I need each line of the entries below that includes the string "will".

» **Source material**:
::::
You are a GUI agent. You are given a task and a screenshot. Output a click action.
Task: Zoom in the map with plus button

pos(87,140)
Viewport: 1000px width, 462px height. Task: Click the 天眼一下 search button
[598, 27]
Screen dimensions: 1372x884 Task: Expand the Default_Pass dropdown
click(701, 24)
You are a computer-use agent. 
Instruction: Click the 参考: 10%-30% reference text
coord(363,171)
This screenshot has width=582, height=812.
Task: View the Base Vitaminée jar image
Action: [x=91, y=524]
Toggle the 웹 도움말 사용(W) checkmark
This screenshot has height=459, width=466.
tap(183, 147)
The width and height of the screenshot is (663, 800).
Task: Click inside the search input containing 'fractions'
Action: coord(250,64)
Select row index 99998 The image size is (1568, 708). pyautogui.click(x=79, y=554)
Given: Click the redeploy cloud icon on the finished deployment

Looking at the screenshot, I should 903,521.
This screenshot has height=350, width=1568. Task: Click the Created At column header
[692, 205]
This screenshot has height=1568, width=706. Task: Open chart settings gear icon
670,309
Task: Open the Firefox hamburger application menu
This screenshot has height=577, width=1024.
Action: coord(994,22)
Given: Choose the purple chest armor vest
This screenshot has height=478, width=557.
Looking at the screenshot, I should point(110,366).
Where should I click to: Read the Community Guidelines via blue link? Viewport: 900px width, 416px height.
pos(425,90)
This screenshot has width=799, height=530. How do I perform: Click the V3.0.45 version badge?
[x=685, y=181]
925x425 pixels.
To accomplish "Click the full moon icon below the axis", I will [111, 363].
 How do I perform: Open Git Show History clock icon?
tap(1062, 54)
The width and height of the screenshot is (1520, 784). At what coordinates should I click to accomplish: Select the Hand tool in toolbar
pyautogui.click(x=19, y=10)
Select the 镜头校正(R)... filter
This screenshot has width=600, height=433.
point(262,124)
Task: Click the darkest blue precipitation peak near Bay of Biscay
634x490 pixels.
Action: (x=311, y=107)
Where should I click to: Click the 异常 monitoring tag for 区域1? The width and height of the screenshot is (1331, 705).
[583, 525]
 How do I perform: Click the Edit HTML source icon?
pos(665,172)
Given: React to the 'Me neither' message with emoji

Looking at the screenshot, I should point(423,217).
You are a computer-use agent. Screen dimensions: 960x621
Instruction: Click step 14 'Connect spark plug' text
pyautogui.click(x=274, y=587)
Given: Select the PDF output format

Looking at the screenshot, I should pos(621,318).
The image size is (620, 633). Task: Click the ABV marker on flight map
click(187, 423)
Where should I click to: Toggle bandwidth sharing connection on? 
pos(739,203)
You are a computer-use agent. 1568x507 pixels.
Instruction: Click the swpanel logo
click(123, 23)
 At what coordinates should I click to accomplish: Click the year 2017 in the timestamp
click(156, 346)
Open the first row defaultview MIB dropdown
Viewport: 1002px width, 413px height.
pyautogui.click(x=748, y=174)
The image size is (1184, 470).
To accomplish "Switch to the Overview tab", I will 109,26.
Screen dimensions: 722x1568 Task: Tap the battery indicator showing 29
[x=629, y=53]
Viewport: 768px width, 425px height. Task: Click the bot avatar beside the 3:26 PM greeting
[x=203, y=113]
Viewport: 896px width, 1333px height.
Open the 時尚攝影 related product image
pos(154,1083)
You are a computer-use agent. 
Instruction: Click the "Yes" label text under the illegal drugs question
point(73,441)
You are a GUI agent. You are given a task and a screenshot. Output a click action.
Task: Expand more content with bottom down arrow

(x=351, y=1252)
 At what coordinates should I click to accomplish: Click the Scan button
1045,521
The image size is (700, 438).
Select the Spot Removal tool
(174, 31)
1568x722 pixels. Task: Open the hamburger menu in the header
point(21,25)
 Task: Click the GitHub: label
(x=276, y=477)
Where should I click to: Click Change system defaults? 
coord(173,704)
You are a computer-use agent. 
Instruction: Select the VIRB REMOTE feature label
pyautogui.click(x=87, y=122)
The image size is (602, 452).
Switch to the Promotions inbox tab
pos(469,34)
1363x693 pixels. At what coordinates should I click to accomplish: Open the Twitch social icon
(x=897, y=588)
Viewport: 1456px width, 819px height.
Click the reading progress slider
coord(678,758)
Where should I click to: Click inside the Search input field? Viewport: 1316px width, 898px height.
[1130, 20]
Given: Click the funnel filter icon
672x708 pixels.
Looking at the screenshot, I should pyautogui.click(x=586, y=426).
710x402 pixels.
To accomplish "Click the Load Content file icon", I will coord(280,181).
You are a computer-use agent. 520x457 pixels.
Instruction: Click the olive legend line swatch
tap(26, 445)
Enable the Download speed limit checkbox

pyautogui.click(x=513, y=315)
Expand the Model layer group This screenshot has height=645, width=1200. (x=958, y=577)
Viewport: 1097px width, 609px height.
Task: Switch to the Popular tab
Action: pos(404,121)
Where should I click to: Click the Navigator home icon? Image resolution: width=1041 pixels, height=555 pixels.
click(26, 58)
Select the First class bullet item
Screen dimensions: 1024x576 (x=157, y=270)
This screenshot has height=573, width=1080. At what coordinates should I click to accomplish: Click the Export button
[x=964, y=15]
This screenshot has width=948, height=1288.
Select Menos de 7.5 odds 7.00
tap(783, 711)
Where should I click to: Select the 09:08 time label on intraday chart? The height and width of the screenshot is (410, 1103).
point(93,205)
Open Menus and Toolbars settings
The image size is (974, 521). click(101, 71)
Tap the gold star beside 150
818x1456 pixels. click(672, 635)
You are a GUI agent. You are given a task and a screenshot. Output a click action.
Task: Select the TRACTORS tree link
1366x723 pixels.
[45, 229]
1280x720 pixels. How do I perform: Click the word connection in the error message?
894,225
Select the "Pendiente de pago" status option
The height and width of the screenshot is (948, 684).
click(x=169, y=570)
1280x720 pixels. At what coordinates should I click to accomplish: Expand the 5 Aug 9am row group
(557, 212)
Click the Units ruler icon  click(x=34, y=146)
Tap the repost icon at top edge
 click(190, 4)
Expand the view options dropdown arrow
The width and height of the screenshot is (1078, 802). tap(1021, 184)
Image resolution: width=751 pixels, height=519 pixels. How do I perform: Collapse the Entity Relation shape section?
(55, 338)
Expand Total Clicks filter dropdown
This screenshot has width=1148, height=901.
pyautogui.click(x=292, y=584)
::::
» **Solution to this exercise**:
To accomplish "Click the full moon icon below the axis", I will [111, 363].
To accomplish "Switch to the Overview tab", I will 109,26.
To accomplish "Click the Load Content file icon", I will coord(280,181).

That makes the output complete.